The coach said he has the players sign training rules before the season that spell out his drinking rule. Hamilton said Eastman never signed the rules because he was late coming out for basketball due to wrestling, but he added that Eastman was fully aware of Boerger's rule.
The KPSAA handbook says that students caught with alcohol are suspended 30 consecutive school days or the rest of the season, whichever is greater.
However, students that self-report prior to any school investigation will receive a 20-day suspension with the last 10 days waived for practice purposes only. Boerger's rule against drinking has no such provision.
Fleming said Eastman self-reported before a school investigation.
When Eastman pointed out to Fleming the provision regarding a self-report, Fleming said he wanted to force a KPSAA vote on whether a coach can have rules that are stricter than KPSAA's on an issue that is specifically addressed in the KPSAA handbook.
KPSAA voted a coach cannot make rules that are stricter than KPSAA's on topics that are already covered in the handbook, such as drinking.
"Coaches can make rules on things not in the handbook, like curfews," said Dave Spence, executive secretary of KPSAA. "Rules in the handbook are already covered.
"There's no need for coaches to make rules there. The school board has already voted on those rules."
Eastman was back on the team by the second week of February.
"Chuck announced to anybody who would listen that Chris Eastman might be on the team, but that he would never play for him again," Fleming said.
Boerger said Eastman did not play much.
"I felt it sent the wrong message to have a kid who had been caught drinking on a team representing Seward High School basketball," he said.
Soldotna coach Becker, whose players fall under the KPSAA handbook, said he has a rule like Boerger's that says if a player is caught drinking, smoking or doing drugs, that player is gone with no discussion.

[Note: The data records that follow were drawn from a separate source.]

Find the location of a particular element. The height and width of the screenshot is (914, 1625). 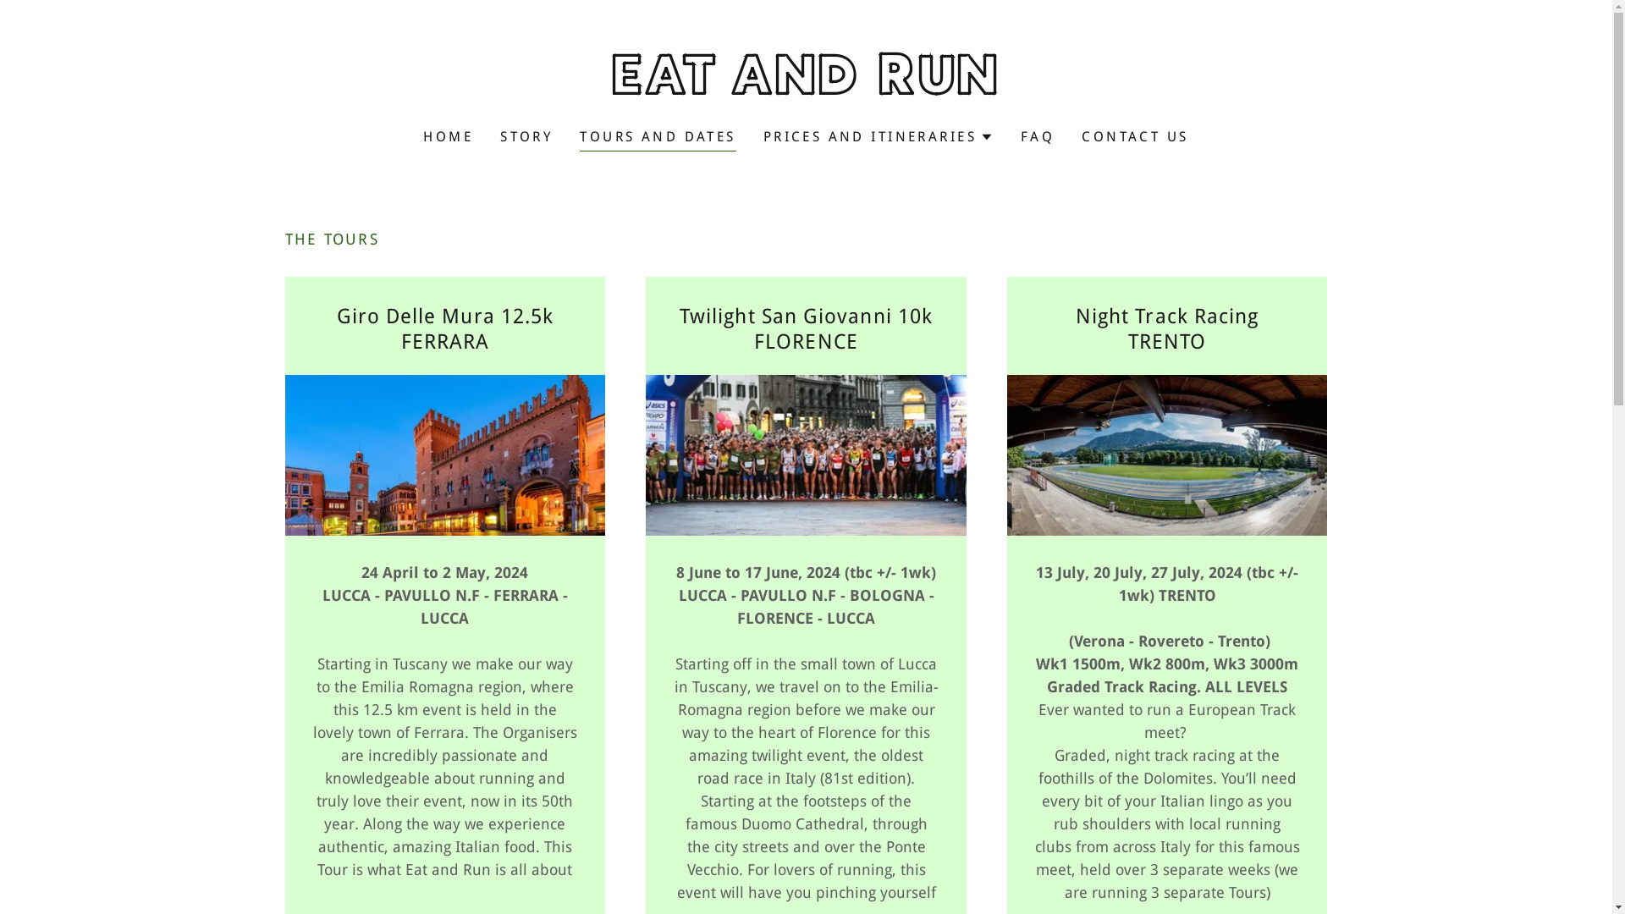

'PRICES AND ITINERARIES' is located at coordinates (878, 136).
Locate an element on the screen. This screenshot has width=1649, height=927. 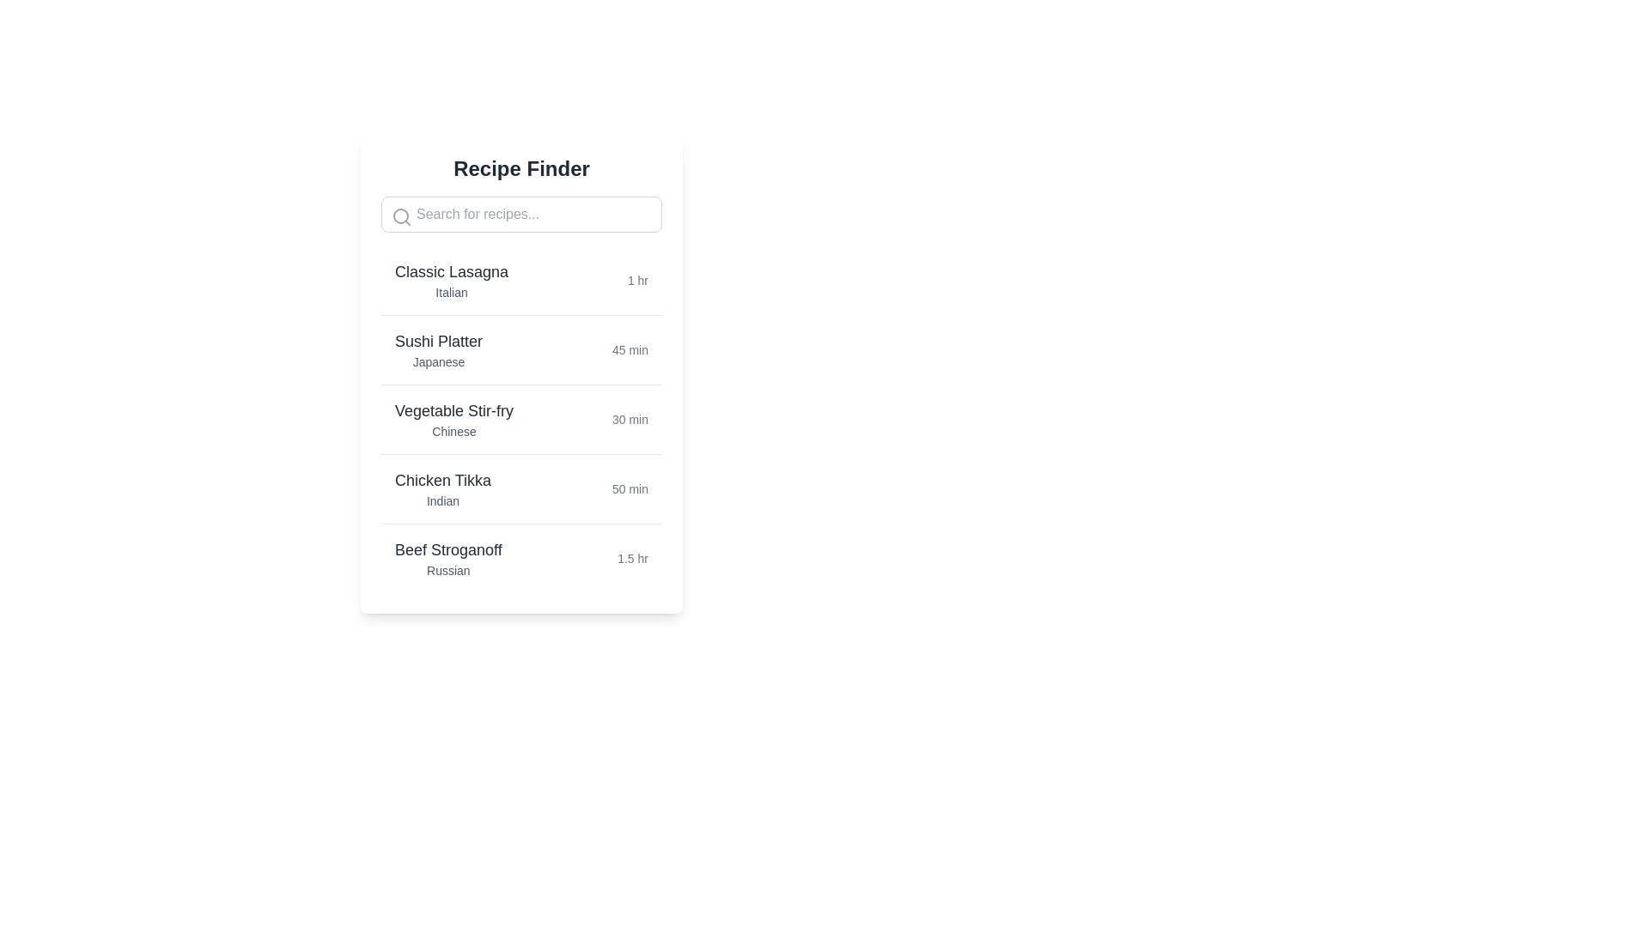
text of the Text Label displaying 'Chicken Tikka', which is a large, bold, dark font element positioned above 'Indian' in the fourth list item of the vertical list is located at coordinates (443, 480).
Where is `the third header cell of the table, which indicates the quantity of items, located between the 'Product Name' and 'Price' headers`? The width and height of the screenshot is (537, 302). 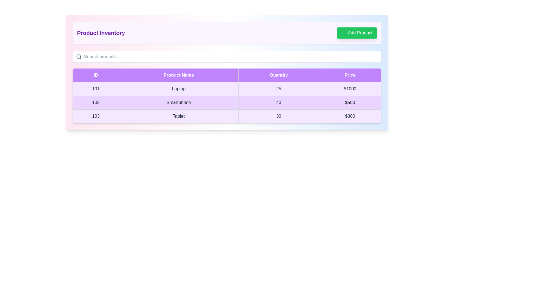
the third header cell of the table, which indicates the quantity of items, located between the 'Product Name' and 'Price' headers is located at coordinates (279, 75).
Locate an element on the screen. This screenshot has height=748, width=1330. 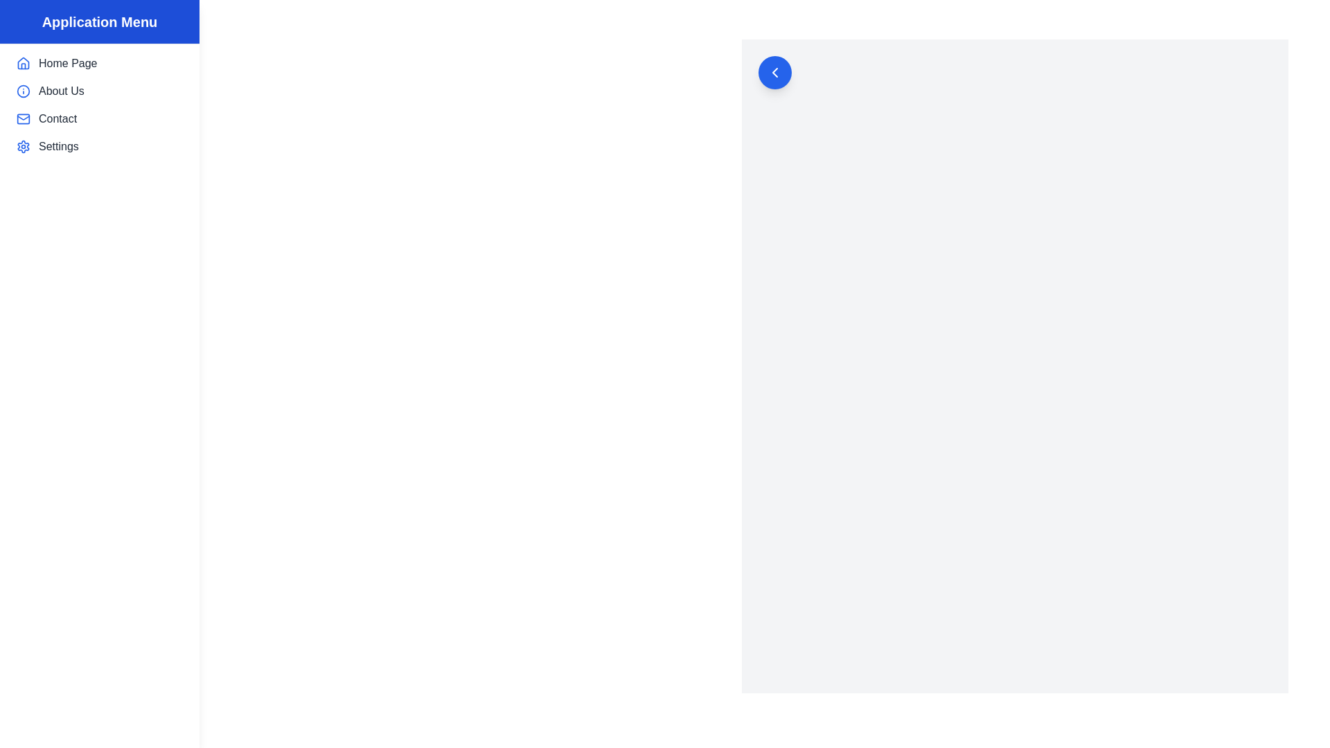
the 'Contact' menu item icon, which is located in the third row of the vertical menu, positioned to the left of the 'Contact' label, below 'About Us', and above 'Settings' is located at coordinates (23, 118).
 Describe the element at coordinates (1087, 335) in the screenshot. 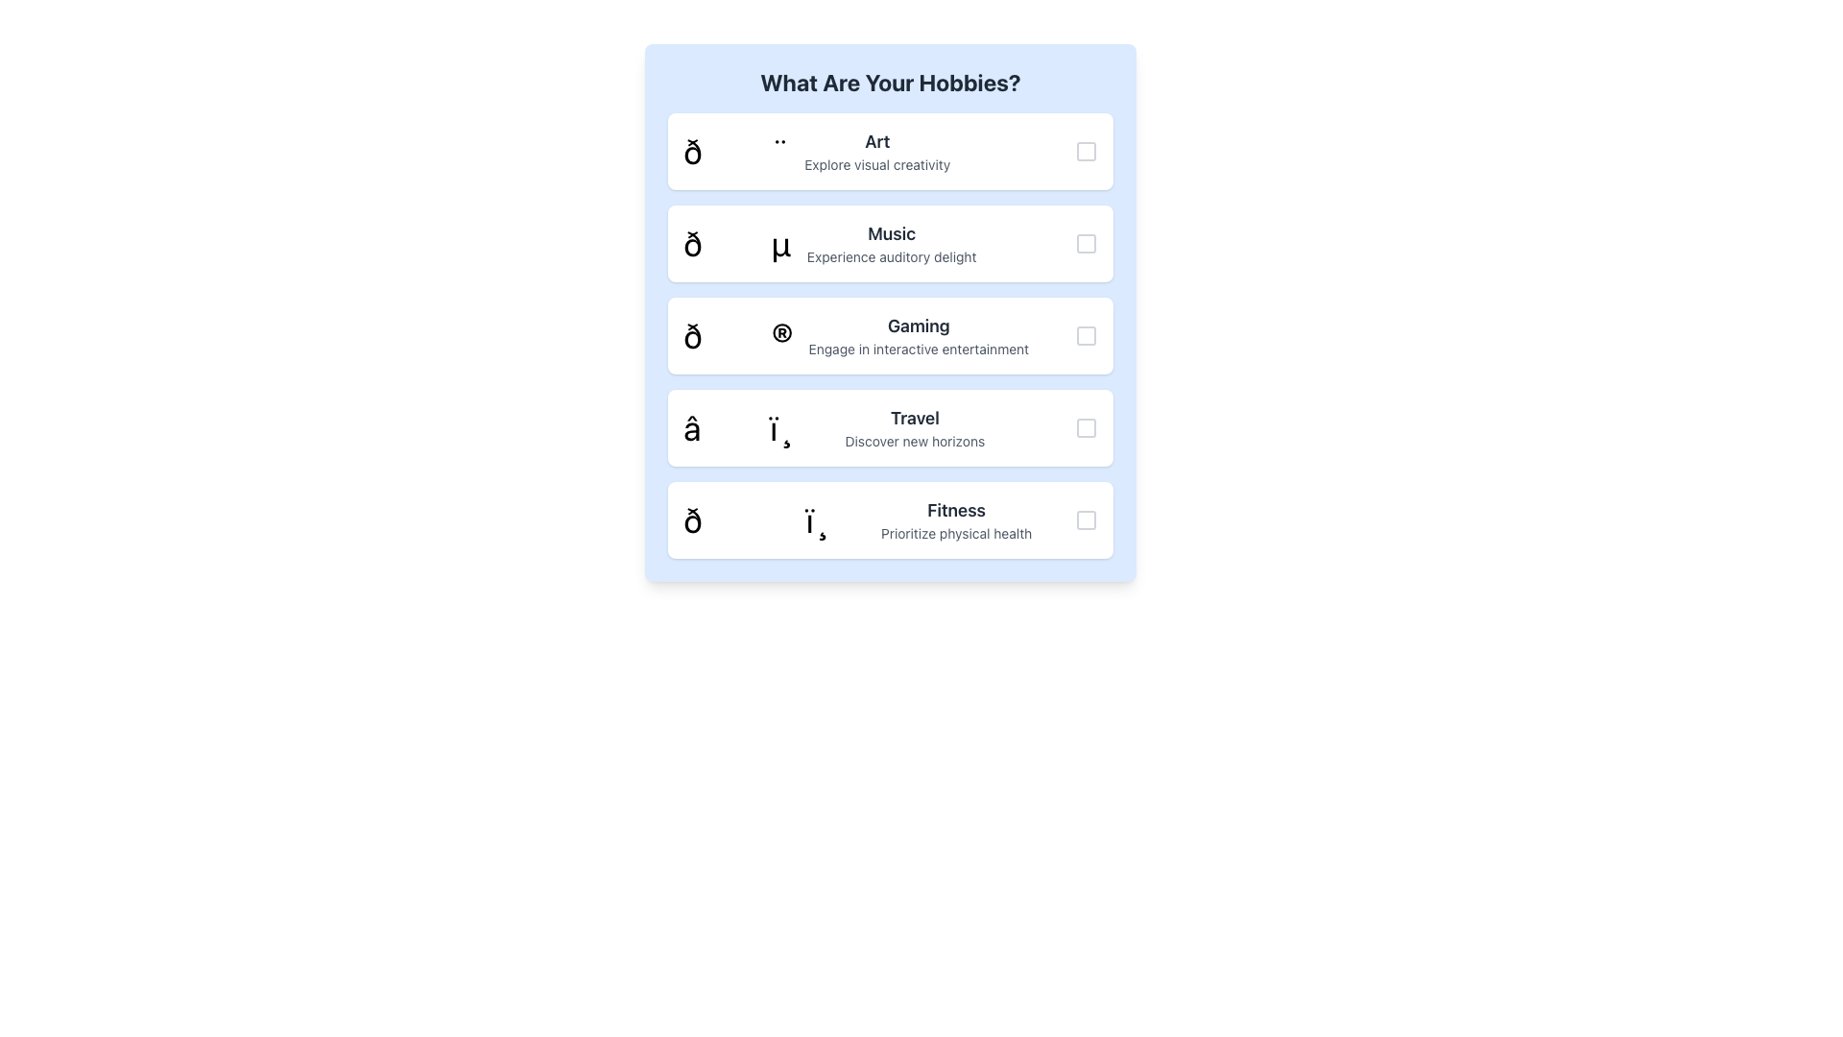

I see `the rightmost icon in the 'Gaming' section` at that location.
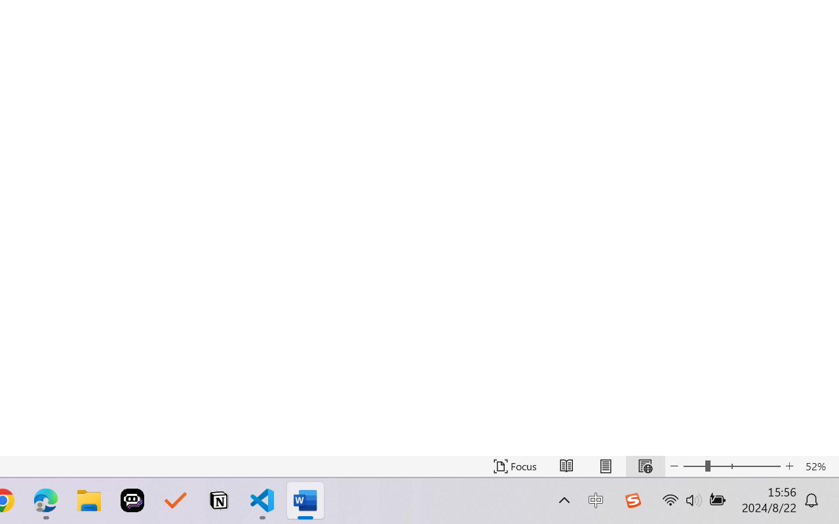 The height and width of the screenshot is (524, 839). I want to click on 'Class: Image', so click(633, 501).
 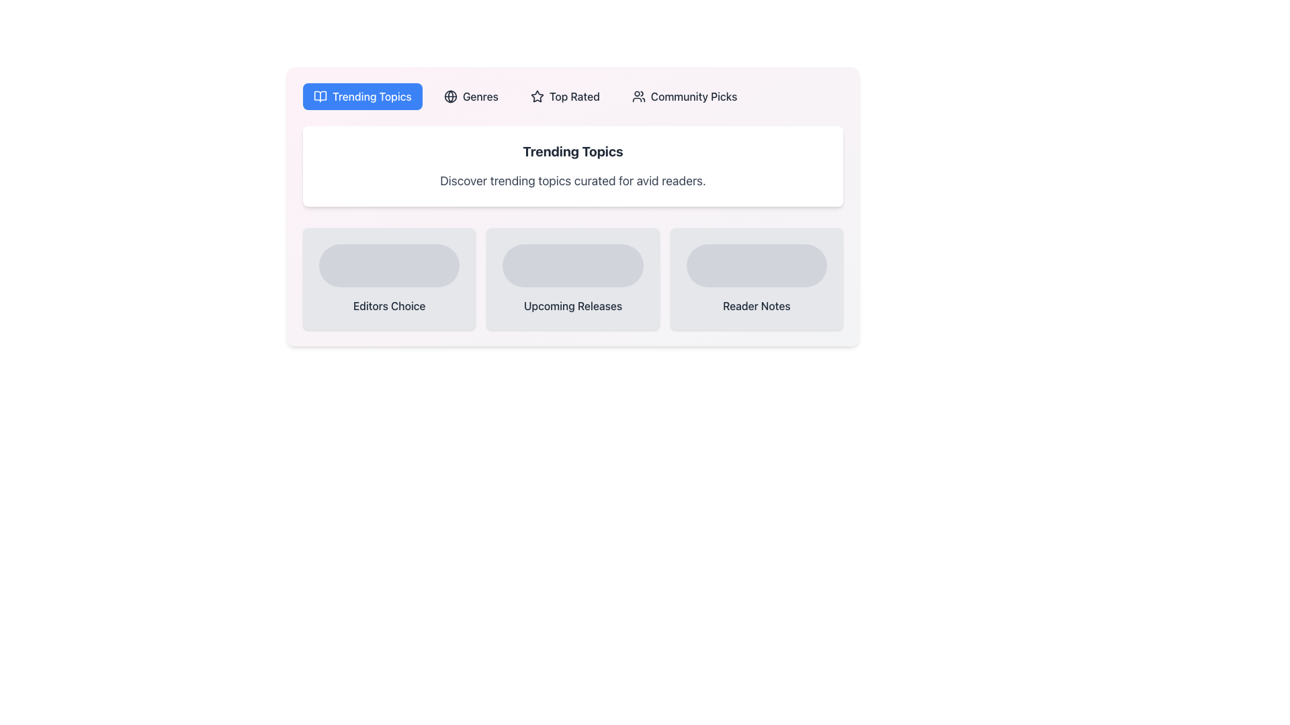 I want to click on text label 'Trending Topics' located within the blue rectangular background in the navigation tab at the top-left corner, so click(x=371, y=95).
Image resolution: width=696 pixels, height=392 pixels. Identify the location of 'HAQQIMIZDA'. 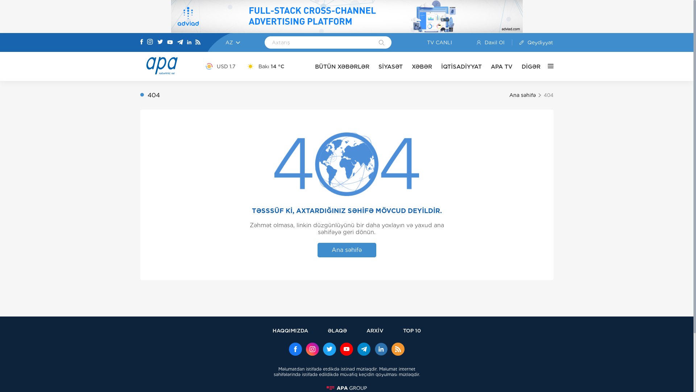
(272, 330).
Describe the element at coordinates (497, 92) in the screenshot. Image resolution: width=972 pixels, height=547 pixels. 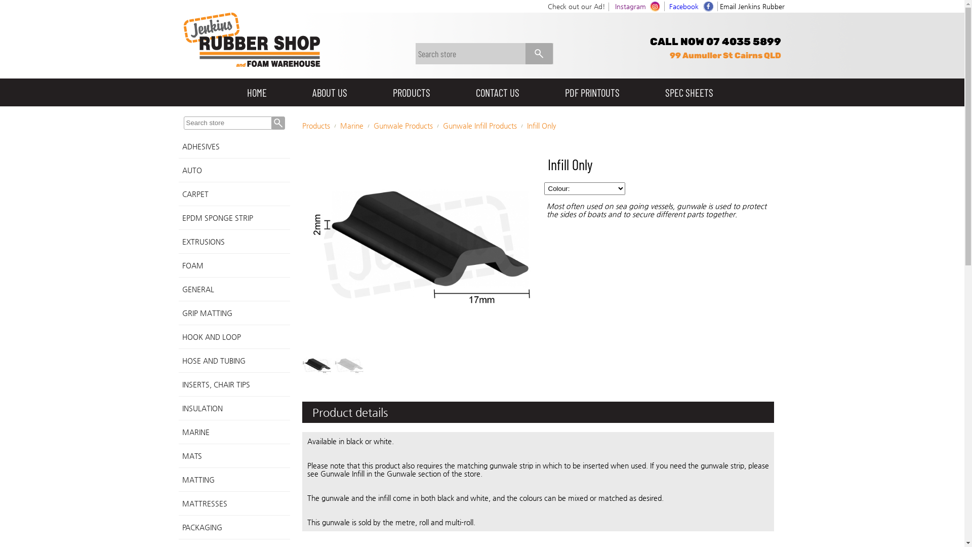
I see `'CONTACT US'` at that location.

He said he meets with players and parents to let them know of this rule.
He said as a coach with 30 years of experience, he understands where Boerger is coming from.
"Most coaches I know of would say, 'You're not going to tell me how to run my program,'" Becker said. "Especially old coaches, like he is, or I am -- coaches that have been doing it since 1970."
Fleming said the incident played a small part in Boerger's dismissal.
"It cemented my feeling that Chuck has his way and I have mine," the principal said. "He was committed to his way of doing things, which I don't fault him for."
Joy Eastman, who is the mother of Chris, was out of town from mid-December to March attending to a family matter, so she said everything she heard about the incident involving her son is second-hand.
She said she never complained to Fleming about Boerger, but had heard other parents complaining in the stands during games.
"It was just nitpicking stuff like you hear all the time with all the coaches," Eastman said. "I really never paid much attention."
Eastman, who has had four sons go through Seward, did say she heard more parents complain about Boerger than any other coach.
Boerger said he generally had a good relationship with parents, but also said parents do complain when their son is not getting enough playing time.
"I think a lot of parents want it more than the kids," the coach said.
Fleming said parents had come to him to complain about Boerger, but he added that parents had come to him to complain about other coaches as well.
"This issue is between Chuck and I, it's not about parental complaints," Fleming said. "I could have weathered parental complaints."
Fleming added that he will probably hear some complaints about Boerger's dismissal.
In addition to coaching basketball, Boerger also teaches social studies at the high school. He said he intends to keep his teaching position.
"I can work with people that I don't share philosophies with," Boerger said. "I think it is the same thing with (Fleming)."
Fleming said he has no problem with Boerger teaching at his school.
"I like Chuck," Fleming said. "I think Chuck is a good teacher."
Boerger said the thing he will miss most about coaching basketball is the kids.
"It's going to be a void," he said. "I'm going to have to find a different passion."